§ **DIRECTIONS**: Please copy all of the material below line for line, without any changes, and leave the pictures out.
━━ TASK INPUTS ━━
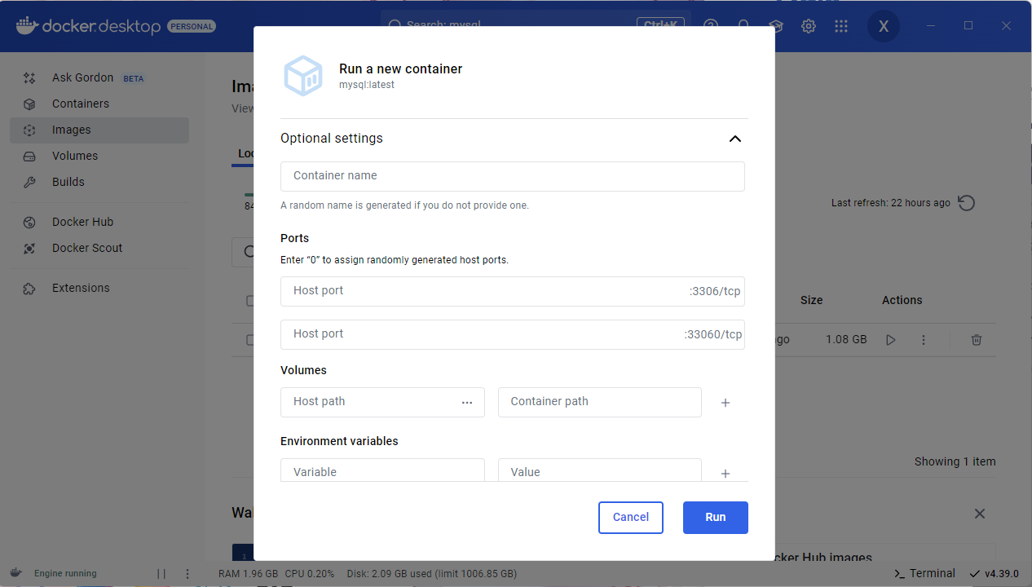Image resolution: width=1032 pixels, height=587 pixels.
Task: Collapse the Optional settings section
Action: point(734,139)
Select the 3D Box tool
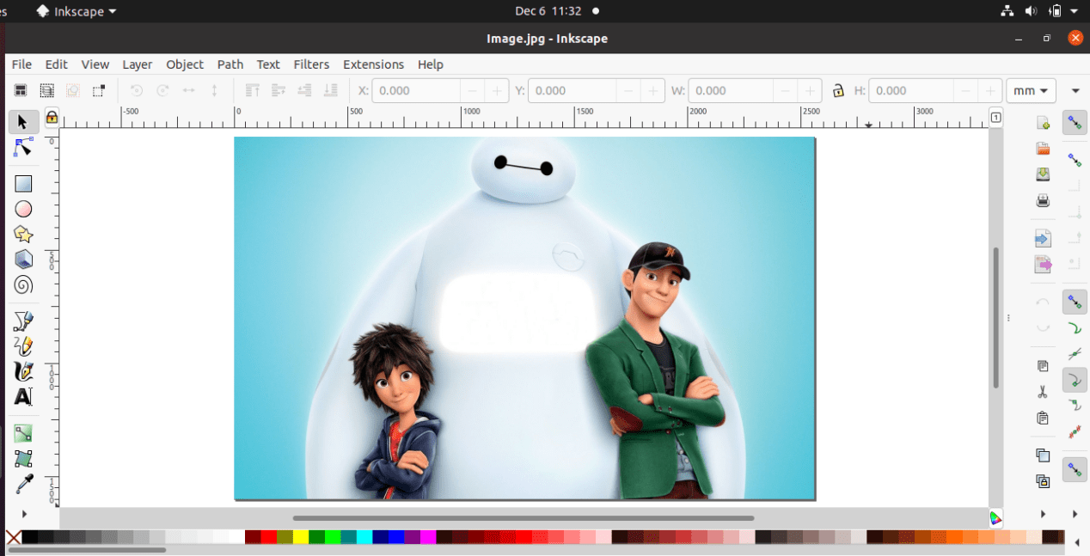 [x=23, y=260]
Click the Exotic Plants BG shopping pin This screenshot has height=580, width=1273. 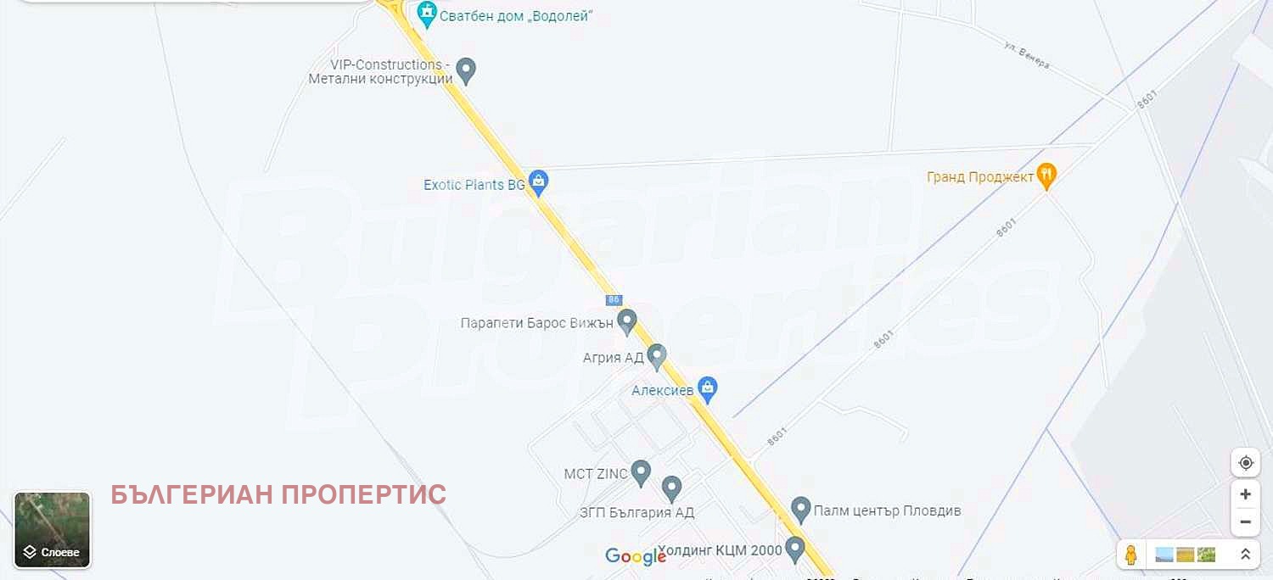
━━━
§ **THE OUTPUT**:
Image resolution: width=1032 pixels, height=587 pixels.
Task: Collapse the Optional settings section
Action: point(734,139)
Select the 3D Box tool
 [x=23, y=260]
Click the Exotic Plants BG shopping pin This screenshot has height=580, width=1273. 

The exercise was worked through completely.